Hello, I hope somebody is listening.

La jeune femme accepte de sortir avec ses amis. En Angleterre sortir rime avec boire, seule activité acceptable apparemment. Elle y croise alors Daniel, accompagné de son meilleur ami, Aled Last. Les Last vivent juste en face de chez Frances. Frances a été brièvement amie avec la soeur jumelle d’Aled, Carys. Les jeunes femmes prenaient ensemble le train le matin mais allaient dans des écoles différentes. Mais Carys a mystérieusement disparu il y a dix-huit mois. Le jeune homme vient d’intégrer l’université. Il est très timide et se confie peu mais ce soir-là, totalement ivre, il avoue à Frances être l’auteur d’Universe City.  Les deux jeunes gens se rapprochent.
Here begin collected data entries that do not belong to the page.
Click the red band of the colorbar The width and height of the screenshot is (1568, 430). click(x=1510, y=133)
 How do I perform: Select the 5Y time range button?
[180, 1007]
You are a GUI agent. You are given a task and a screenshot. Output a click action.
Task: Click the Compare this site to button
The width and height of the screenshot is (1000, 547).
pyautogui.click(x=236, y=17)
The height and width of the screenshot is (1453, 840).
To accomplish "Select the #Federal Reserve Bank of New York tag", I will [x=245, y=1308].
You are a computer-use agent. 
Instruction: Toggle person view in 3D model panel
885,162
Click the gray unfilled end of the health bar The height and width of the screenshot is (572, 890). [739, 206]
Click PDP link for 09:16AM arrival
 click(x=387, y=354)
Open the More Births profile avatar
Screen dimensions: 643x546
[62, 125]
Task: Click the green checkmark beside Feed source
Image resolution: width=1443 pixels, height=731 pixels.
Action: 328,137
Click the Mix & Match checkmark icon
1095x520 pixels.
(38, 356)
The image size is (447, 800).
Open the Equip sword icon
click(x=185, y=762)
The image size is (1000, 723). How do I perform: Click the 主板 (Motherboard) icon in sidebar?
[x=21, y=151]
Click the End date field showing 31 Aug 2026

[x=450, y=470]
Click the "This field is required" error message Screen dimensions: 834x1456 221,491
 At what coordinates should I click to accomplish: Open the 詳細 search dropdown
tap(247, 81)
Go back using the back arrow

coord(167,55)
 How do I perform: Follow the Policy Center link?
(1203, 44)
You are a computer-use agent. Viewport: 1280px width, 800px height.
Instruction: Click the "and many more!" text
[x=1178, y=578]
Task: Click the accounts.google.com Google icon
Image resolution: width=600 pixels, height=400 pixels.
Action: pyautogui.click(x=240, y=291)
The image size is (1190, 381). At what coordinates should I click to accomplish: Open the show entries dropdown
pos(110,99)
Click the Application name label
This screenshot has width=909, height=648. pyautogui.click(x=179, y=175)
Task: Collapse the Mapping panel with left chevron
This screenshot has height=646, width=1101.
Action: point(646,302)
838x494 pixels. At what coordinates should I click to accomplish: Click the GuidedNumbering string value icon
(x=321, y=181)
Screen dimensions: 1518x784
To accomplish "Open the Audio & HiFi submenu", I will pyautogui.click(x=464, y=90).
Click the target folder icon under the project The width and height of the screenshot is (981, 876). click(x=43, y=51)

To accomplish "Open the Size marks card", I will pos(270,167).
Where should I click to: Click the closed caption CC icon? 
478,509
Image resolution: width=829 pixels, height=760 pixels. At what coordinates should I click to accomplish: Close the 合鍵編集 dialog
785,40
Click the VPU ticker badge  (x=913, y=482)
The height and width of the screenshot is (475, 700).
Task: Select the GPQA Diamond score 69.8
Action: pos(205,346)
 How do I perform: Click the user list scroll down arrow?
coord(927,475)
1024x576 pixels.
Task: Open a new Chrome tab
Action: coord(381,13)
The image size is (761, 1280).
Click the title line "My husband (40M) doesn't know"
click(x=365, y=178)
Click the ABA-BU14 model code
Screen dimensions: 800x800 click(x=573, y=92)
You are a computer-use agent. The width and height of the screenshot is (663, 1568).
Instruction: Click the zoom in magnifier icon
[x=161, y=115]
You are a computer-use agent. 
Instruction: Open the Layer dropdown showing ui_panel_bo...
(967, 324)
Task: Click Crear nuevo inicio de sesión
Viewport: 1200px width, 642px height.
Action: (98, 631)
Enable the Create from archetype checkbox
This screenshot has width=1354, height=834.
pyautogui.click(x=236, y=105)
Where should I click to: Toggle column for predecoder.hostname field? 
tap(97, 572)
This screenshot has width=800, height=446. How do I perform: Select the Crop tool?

J’avoue, j’ai adoré cette première partie – vraiment très bien écrite et passionnante. Les deux jeunes gens sont enfermés dans leur monde, virtuel ou académique et trouvent enfin quelqu’un à qui s’ouvrir, parler. L’auteure sait bien reproduire ces sentiments d’isolement et j’ai été totalement embarquée dans l’histoire. Je ne pensais pas, à mon grand âge, être aussi touchée par des histoires d’ados.  Aparté : je n’aime pas les histoires d’ado en général (le Caribou le sait). Il y a quelques exceptions à mon sentiment général (Salinger, Kiston ou Hegland) et là j’étais ravie de voir que l’on pouvait reproduire aussi bien cette période charnière de la vie, où l’on quitte l’enfance pour l’âge adulte.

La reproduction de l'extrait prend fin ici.